Brontekst:
Blog: 1 oktober 2020
Button Alle berichten

Antifragiel: alles wat niet stuk te krijgen is

In Japan wordt pottenbakken als een hoge kunstvorm gezien. Een van die vormen is  Kintsugi. Bij Kintsugi worden de scheuren van gebroken aardewerk met goud gevuld op zo’n manier dat de schoonheid van de imperfectie wordt benadrukt. Ik vermoed dat Leonard Cohen in zijn Anthem aan Kintsugi refereert: ‘There’s a crack in everything; that’s how the light gets in’. 

Ik ben ervan overtuigd dat potten, mensen en maatschappijen mooier en waardevoller uit disruptie kunnen komen, uit crisissituaties. En persoonlijk geloof ik dat het slechtste dat ons post-Corona kan overkomen, is terug te keren naar ‘het oude normaal’. Volgens een universele wet is alles immers altijd in verandering: alles stroomt en niets blijft. Panta Rhei.

De Coronacrisis gooit ons in radicale onzekerheid. Dit is de crisis van het grote ‘onbekende onbekende’. Er heerst onzekerheid over bijna alles en we weten niet wat er de komende periode gaat gebeuren. Hoe kunnen wij als maatschappij toch mooier en krachtiger uit deze tijd herrijzen? Hoe kunnen crisisteams dan toch gericht handelen?

Dat kan volgens het principe van ‘antifragiliteit’. Volgens Taleb, de inspirator van mijn gedachtengoed Onzekerheidskunde in crisis, is antifragiliteit namelijk de mythische kracht achter alle disruptie en evolutie. Antifragiele systemen worden volgens Taleb sterker onder druk, leren van pijn en dienen verstoord te worden om te kunnen groeien. Zij breken niet, zoals fragiele systemen en ze zijn ook niet vasthoudend onveranderlijk zoals robuuste systemen. Antifragiele systemen zoeken bewust het gevaar op en leren razendsnel hoe ze zich moeten aanpassen. Een soort hyper feedbackmechanisme dus. Taleb noemt dit ook wel ‘knutselen’. Antifragiel is alles wat met de tijd mee verandert en overleeft: evolutie, politieke systemen, de natuur, opkomende steden en dus ook bacteriële weerstand en pandemieën. Alles dus wat niet stuk te krijgen is.


Wat vraagt dit nu van crisisteams: ik denk moed, continue alertheid en radicale acceptatie dat je in wezen grotendeels koerst op dat wat je niet weet. Corona heeft tijd nodig om door te werken, het virus heeft kenmerken die wij (nu nog) niet begrijpen en pas na drie weken kunnen we terugkijken op effecten van maatregelen. Niemand weet hoe post-Corona eruit zal zien. In plaats van te proberen het onvoorspelbare toch te voorspellen en daarin te falen, kunnen we beter proberen voordeel te halen uit de schokken die zich voordoen. Een antifragiele strategie organiseert zich dus eigenlijk bewust voor al deze onbekende ontwikkelingen, omdat we er baat bij kunnen hebben. De enige manier om met disruptie om te gaan, is ermee interacteren.  

Misstappen horen bij deze strategie van uitproberen, aftasten en struikelen. Ja daarbij lopen we schade op maar alleen als je struikelt leer je hoe het fout kan gaan en krijg je de kans om razendsnel bij te stellen. En zo zet je echte stappen voorwaarts. Dat leren we als kind al. Door in het gevaar te stappen, leren we hoe het moet.  


Tien jaar geleden ontdekte ik dat het werk van Nassim Nicholas Taleb voor mij mooie metaforen bevat om in gesprek te gaan met crisisteams. Taleb liet zich inspireren door de beursvloer en schrijft veel over toeval, waarschijnlijkheid en denkfouten. Als strategisch adviseur crisisbeheersing gebruik ik elementen uit zijn werk met crisisteams en bestuurders. Ik noem dat onzekerheidskunde – Irene Nijhof.

Actiepunt 1: Waarmee worden bij Kintsugi volgens de blog over antifragiliteit de scheuren van gebroken aardewerk gevuld?
Actiepunt 2: Schrijf uit de blog over antifragiliteit alles over van "Ik ben ervan" tot en met "toch gericht handelen?".

Aangeleverde gegevens:
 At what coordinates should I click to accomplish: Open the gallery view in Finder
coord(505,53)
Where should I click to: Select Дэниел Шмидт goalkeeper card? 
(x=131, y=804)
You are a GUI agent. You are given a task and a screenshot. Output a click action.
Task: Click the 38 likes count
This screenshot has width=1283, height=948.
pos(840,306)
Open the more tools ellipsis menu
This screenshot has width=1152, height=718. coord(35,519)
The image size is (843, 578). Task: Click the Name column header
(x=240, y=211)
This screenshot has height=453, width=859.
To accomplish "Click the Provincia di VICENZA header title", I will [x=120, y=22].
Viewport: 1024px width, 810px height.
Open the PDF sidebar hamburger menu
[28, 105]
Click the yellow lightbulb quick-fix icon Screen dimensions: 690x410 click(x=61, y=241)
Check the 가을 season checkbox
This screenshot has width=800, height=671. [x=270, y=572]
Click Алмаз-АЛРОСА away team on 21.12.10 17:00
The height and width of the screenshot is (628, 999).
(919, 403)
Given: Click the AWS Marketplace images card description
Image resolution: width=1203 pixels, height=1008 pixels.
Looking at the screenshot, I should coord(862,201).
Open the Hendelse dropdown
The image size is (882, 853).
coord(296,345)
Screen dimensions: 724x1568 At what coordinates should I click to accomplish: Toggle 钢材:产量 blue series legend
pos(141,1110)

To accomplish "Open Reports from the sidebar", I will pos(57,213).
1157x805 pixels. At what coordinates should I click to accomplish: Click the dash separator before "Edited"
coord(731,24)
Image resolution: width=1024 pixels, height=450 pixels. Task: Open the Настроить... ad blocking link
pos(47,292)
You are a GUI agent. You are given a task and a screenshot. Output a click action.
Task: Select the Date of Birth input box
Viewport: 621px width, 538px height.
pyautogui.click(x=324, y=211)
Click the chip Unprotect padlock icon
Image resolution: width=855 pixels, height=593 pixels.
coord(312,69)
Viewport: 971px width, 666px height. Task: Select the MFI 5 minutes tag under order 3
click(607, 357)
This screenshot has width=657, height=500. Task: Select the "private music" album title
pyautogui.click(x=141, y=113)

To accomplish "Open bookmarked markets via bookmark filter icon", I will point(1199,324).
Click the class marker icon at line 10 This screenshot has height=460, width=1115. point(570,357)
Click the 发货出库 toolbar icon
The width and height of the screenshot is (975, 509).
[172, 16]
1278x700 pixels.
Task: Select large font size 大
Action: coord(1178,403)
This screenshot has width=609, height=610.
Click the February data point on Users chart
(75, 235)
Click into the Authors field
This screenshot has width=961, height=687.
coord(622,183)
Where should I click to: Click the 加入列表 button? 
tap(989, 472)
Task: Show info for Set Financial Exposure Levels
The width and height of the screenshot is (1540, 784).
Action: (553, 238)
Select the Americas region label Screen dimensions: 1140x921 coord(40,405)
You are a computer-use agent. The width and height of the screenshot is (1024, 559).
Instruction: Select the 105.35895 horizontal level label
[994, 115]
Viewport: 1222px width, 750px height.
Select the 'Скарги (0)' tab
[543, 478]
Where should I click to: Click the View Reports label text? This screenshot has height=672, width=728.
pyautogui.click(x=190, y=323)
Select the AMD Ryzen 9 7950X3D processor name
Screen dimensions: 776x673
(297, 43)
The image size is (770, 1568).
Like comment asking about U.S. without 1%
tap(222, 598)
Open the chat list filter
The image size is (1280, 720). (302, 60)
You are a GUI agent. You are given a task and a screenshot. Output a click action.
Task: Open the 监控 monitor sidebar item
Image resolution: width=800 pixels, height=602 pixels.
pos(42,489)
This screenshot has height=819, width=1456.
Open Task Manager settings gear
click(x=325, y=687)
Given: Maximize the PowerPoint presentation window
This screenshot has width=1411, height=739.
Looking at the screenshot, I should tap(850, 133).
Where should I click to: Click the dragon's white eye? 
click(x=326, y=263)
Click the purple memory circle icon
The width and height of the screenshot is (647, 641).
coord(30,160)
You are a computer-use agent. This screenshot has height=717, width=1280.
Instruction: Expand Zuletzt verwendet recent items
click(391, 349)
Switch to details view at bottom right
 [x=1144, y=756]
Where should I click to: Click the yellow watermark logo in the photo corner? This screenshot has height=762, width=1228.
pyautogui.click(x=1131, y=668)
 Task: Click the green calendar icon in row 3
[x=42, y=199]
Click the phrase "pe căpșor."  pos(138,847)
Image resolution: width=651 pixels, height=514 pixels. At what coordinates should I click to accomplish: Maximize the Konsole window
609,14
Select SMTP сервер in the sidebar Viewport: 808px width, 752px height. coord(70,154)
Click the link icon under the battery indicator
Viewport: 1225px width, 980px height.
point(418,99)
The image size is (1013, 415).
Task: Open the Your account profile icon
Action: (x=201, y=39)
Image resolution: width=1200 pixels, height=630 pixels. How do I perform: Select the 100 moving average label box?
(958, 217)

Antwoordvak 1: Met goud.

Antwoordvak 2:
Ik ben ervan overtuigd dat potten, mensen en maatschappijen mooier en waardevoller uit disruptie kunnen komen, uit crisissituaties. En persoonlijk geloof ik dat het slechtste dat ons post-Corona kan overkomen, is terug te keren naar ‘het oude normaal’. Volgens een universele wet is alles immers altijd in verandering: alles stroomt en niets blijft. Panta Rhei.

De Coronacrisis gooit ons in radicale onzekerheid. Dit is de crisis van het grote ‘onbekende onbekende’. Er heerst onzekerheid over bijna alles en we weten niet wat er de komende periode gaat gebeuren. Hoe kunnen wij als maatschappij toch mooier en krachtiger uit deze tijd herrijzen? Hoe kunnen crisisteams dan toch gericht handelen?